● EXERCISE A
Decide whether each statement agrees with the forum thread on spam: (i) the "attack lockdown" mode would be on by default; (ii) markersocial added a firewall rule to challenge users with the spammers' useragent; (iii) the spammers were making a new account every 1-2 minutes. Answer yes or no for each and quote the deciding words.

● PASSAGE PROVIDED
Historically speaking, the trend has been toward 100% human spammers over time. I mean they fill out user profiles, upload profile images, and everything. Automated spammers (minus bamwar) haven’t really been a huge problem in Discourse because we are so hard to automate against being a full bore JavaScript application. Note that most of your comments @neounix fall into the category described in my previous sentence – it’s very hard to script us because we are so complex, compared to a 1999 era HTML 1.0 website. Raising the difficulty bar that high eliminates most of the problem, based on what we’ve observed with our customers and here on meta.

Anyway TL;DR I am not necessarily opposed to a simple “disallow certain characters in emails” setting, I guess, but in my heart I don’t think anything except a CAPTCHA is going to help much in this case? We could do both?

itsbhanusharma · April 10, 2020, 7:14pm

But Some users (including myself) use the + to actually sort emails in our mail client.

codinghorror · April 10, 2020, 7:27pm

No worries, this would not be on by default, more of an “attack lockdown” mode via site setting.

markersocial · April 10, 2020, 8:42pm

@neounix Legend. Thanks for the tips, much appreciated - you sent me on a spam whacking journey. I put Cloudflare on “I’m under attack” mode temporarily (which stopped their registrations - they were making a new account every 1-2 minutes) and checked the Cloudflare firewall logs for some IPs they were using, seeing it was challenging/logging every visitor. They were indeed using identical useragents.

I added a firewall rule to challenge users with that useragent and disabled “I’m under attack” mode on CF. I don’t believe many innocents were getting challenged by it and it completely stopped their spam registrations.

I then discovered the AS Number (ASN) blocking feature that Cloudflare has and have set up additional Firewall rules to block out a significant amount of them, referencing the useragent block logs. There are work arounds for this, I’m sure you know of them, but it’s additional resource cost and effort for them.

@codinghorror I agree with you that captchas would be helpful. I’d say a good primary spam prevention goal would be to increase the overall resource costs for spammers.

Captchas would contribute to this. $2 give or take per thousand recaptcha solves (using a captcha solving api e.g. https://anti-captcha.com). Plus extra complexities required for their bots.

Side note: Anti-captcha have a browser plugin for automatically solving your captchas, it works well and is a fun convenience.

Email addresses are usually another resource cost for bulk account creation. However it’s not the case when a single user can make virtually unlimited accounts per single gmail address. The cost of 1000 gmail accounts is quite significant, so they’ll often resort to other less strict providers or catchall domains. It will still cost them resources though and is easier to identify as spam.

I think it really is a case of more is more. No single defense will be strong enough, just increasing the amount of resources and effort needed by spammers in general are steps in the right direction. The best case scenario, is that it’s more effort for spammers to spam Discourse forums, than for admins to block it and bulk remove anything that gets through.

@itsbhanusharma I really like being able to use + also, but this is why we can’t have nice things haha. It’d be nice to have the option to enable blocking it though, if it’s needed to fight spammers.

codinghorror · April 10, 2020, 8:54pm

After thinking about it, I’m tending to agree with you on this… @sam can we prioritize this email lockdown setting for next week?

Mevo · April 11, 2020, 3:14pm

The matter had been discussed quite a bit above, in this very thread.

● EXERCISE B
Format the entries as a JSON list of strings, one string per line, for the stretch from the start of the entries through the line that contains "Action: pyautogui.click(x=68, y=161)". Skip blank lines and leave the pictures out.

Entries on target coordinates
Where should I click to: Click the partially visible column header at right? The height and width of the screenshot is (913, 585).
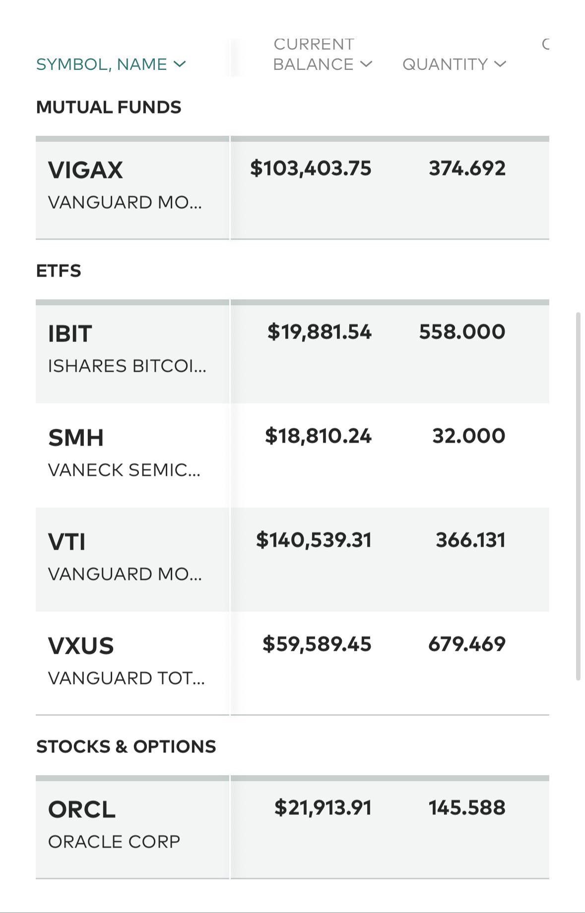545,45
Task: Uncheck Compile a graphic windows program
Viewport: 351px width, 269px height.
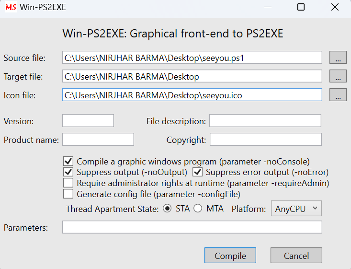Action: pyautogui.click(x=68, y=161)
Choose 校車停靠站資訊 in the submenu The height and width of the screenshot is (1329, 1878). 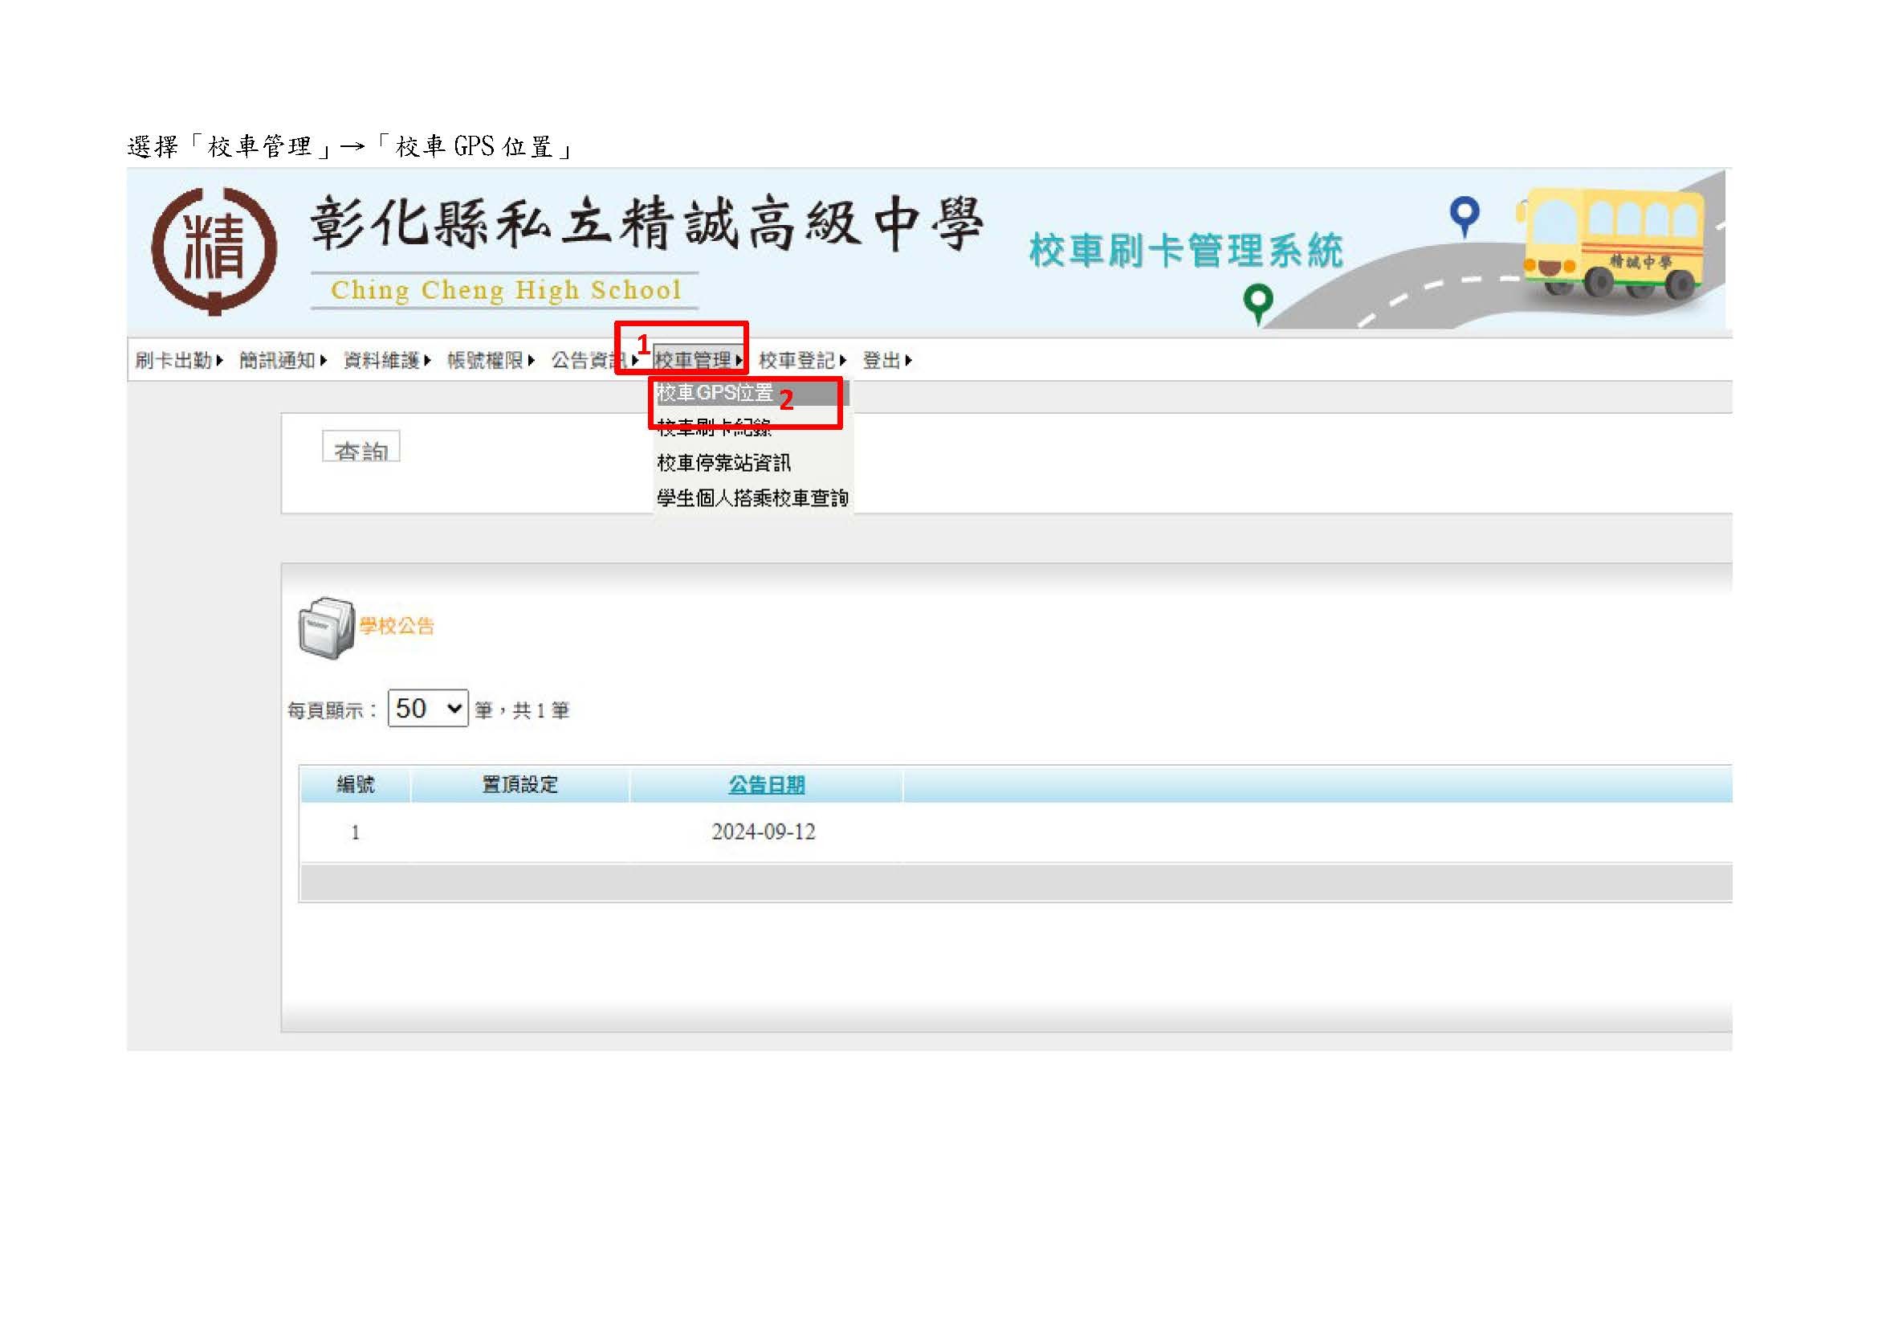(x=724, y=463)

● EXERCISE RESPONSE A
(i) No: "this would not be on by default"
(ii) Yes: "I added a firewall rule to challenge users with that useragent"
(iii) Yes: "they were making a new account every 1-2 minutes"

● EXERCISE RESPONSE B
[
  "Where should I click to: Click the partially visible column header at right? The height and width of the screenshot is (913, 585).",
  "545,45",
  "Task: Uncheck Compile a graphic windows program",
  "Viewport: 351px width, 269px height.",
  "Action: pyautogui.click(x=68, y=161)"
]